_WHAT TO PRODUCE_. Reproduce the entries below word for word, leaving out the pictures.

Excerpts from a dataset
--- --- ---

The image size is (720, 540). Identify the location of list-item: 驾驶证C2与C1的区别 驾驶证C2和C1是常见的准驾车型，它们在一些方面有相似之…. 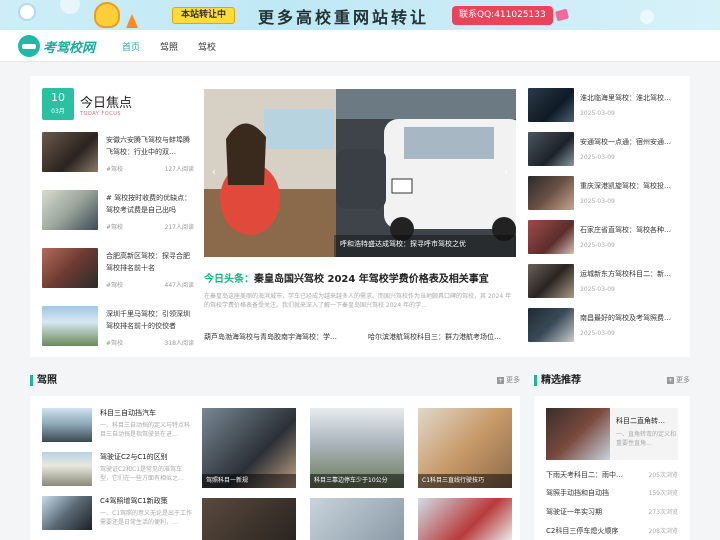
(116, 473).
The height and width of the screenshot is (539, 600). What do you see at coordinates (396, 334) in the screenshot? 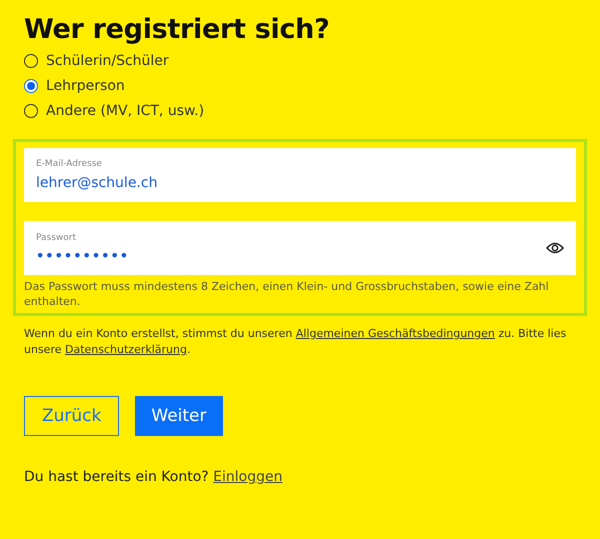
I see `terms-link: Allgemeinen Geschäftsbedingungen` at bounding box center [396, 334].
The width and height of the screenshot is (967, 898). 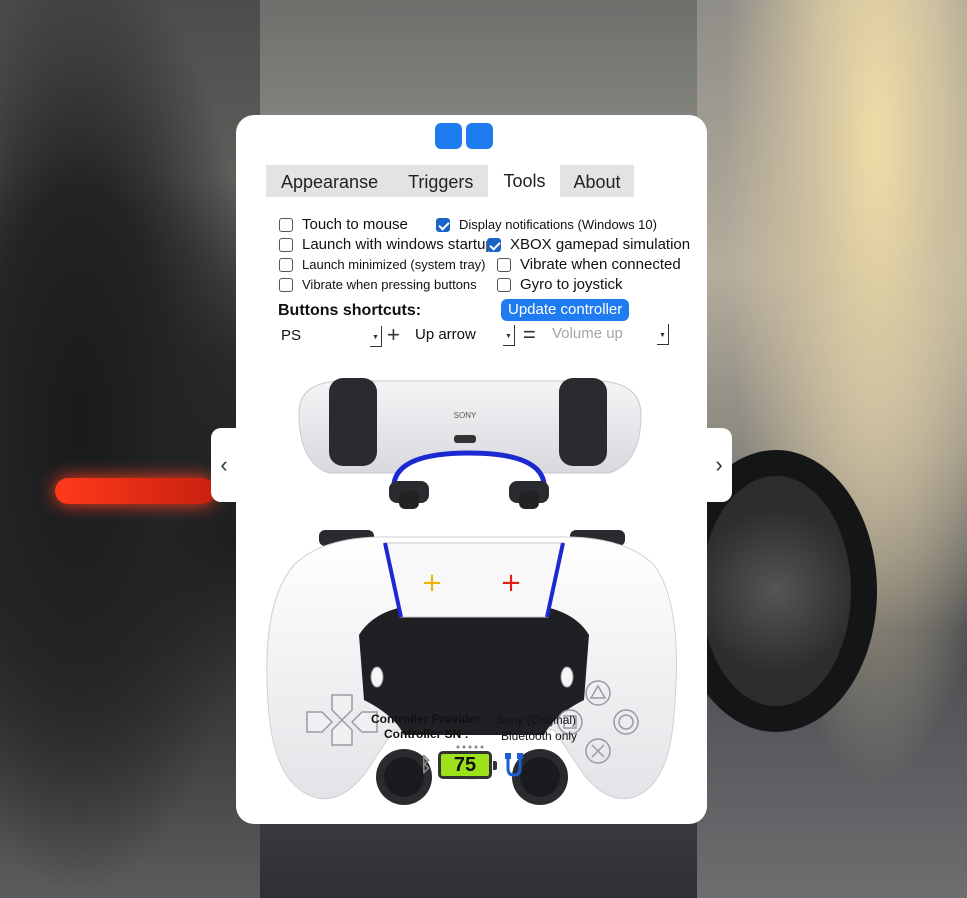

--- --- ---

_THE ANSWER_.
The image size is (720, 540). Identify the location of list-item: 驾驶证C2与C1的区别 驾驶证C2和C1是常见的准驾车型，它们在一些方面有相似之…. 
(116, 473).
The height and width of the screenshot is (539, 600). What do you see at coordinates (396, 334) in the screenshot? 
I see `terms-link: Allgemeinen Geschäftsbedingungen` at bounding box center [396, 334].
The width and height of the screenshot is (967, 898). 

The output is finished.